◆ Votre tâche
Selon le passage cité, à partir de quelle date le port du masque deviendra-t-il obligatoire en entreprise ?

En entreprise, il faudra porter le masque à partir du 1er septembre (le Covid attend la rentrée pour frapper ?)… sauf dérogations. Quelles dérogations ? En fonction de quels critères, de quel lobbying, parfois ?
La confusion s’ajoute à la confusion, même si enfin, malgré les avis contradictoires et le déni gouvernemental jusqu’en mai, les Français semblent admettre que le port systématique du masque est, et de très loin, le premier des gestes barrière et non un complément aux autres gestes, en particulier à une impossible distanciation sociale. On peut sans doute y ajouter le lavage (à l’eau chaude si possible) ou la désinfection des mains, raison pour laquelle l’installation d’un distributeur de gel sans contact devrait être imposée à l’entrée de tout bâtiment privé ou public, en particulier à l’entrée des supermarchés.
La politique Castex qui privilégie dans la déconcentration des décisions autour du couple préfet – maire s’applique-t-elle à des mesures d’ordre universel ? Le régionalisme cher à Jean Castex ne peut s’appliquer de façon dogmatique. À Paris comme à Lille, à Marseille comme à Lyon et dans n’importe quel centre-ville voire centre-village, la concentration de population est une réalité, et la règle doit être identique : le port du masque obligatoire. De toute manière, le principe de précaution, dont la pertinence peut parfois faire débat (mais pas après une première vague dévastatrice de Covid), est constitutionnel. Nous n’avons jamais cru à la pertinence des actions judiciaires, notamment pénales, engagées contre les membres du gouvernement. Mais si aujourd’hui, il n’appliquait pas ce principe de précaution, l’analyse pourrait être différente.
Comme en matière de prévention routière, il faut faire confiance aux policiers et gendarmes pour faire montre de discernement. Il y a des lieux ou des moments où la distanciation physique est une évidence. C’est alors que la différenciation peut se justifier. Mais pas d’une ville à l’autre, au nom de la primauté des territoires érigée en méthode de gouvernance.
Monsieur le Premier ministre, au moment de votre prise de fonction, vous vous plaigniez de ce que trop de lois (et que dire des règlements administratifs ?!) ne sont pas appliquées. Mais ce n’est pas avec des protocoles-usines à gaz, comme ceux que vous aviez supervisés quand vous étiez en charge du déconfinement, que vous réussirez ce pari que vous et nous n’avons pas le droit de perdre : éviter, et le désastre sanitaire, et l’effondrement économique. Les Français, malgré quelques réfractaires, peuvent comprendre les termes du marché : porter le masque n’est pas un plaisir, mais ce « sacrifice » est dérisoire au regard de l’enjeu. Le gouvernement a gravement échoué dans sa communication sur le masque et notamment à l’égard des jeunes. Ils n’écoutent pas les « vieux » médecins et politiciens. Ils écoutent d’autres jeunes, comme leurs idoles du sport et de la musique. Il faut parfois séduire pour convaincre, et parfois, il faut contraindre, donc sanctionner.

◆ Entrées fournies

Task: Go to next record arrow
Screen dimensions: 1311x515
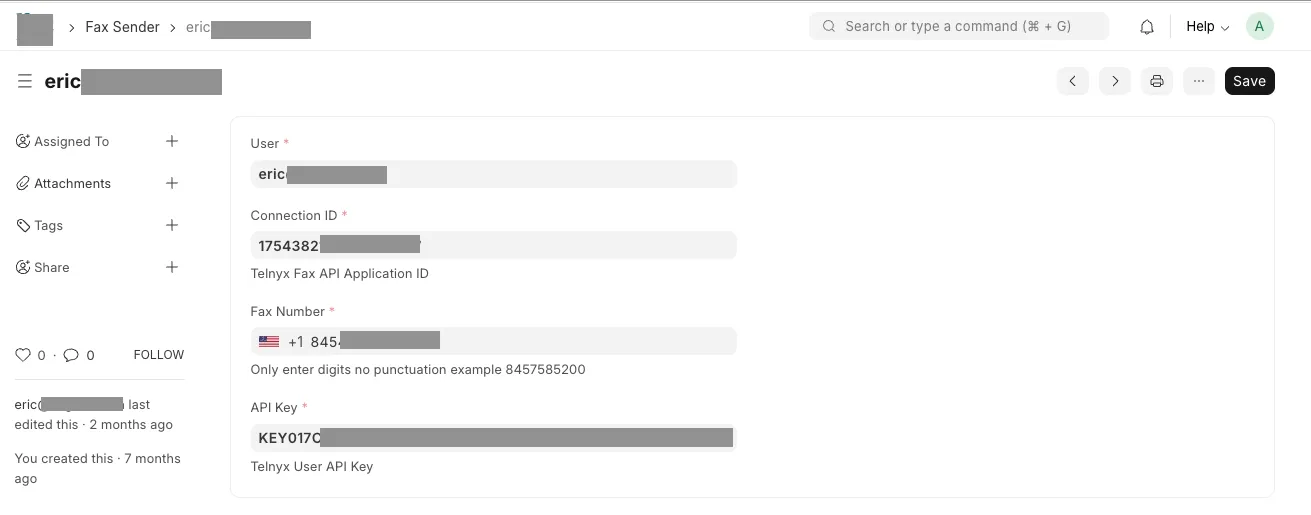Action: 1115,81
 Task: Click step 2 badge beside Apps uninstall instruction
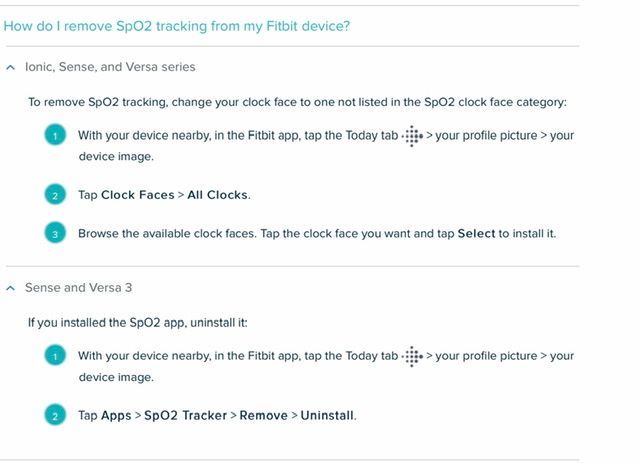pyautogui.click(x=55, y=415)

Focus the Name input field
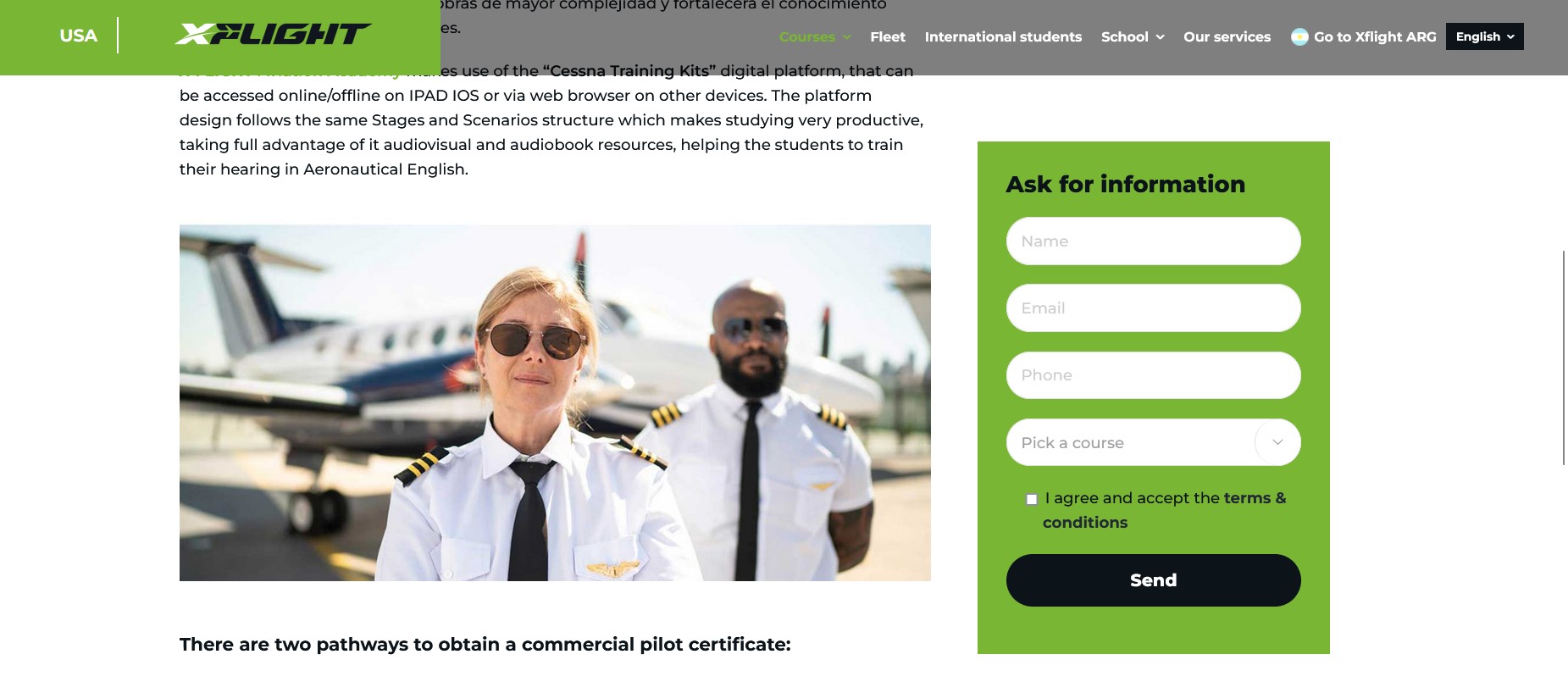[x=1153, y=241]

◆ Zone de réponse
À partir du 1er septembre, sauf dérogations.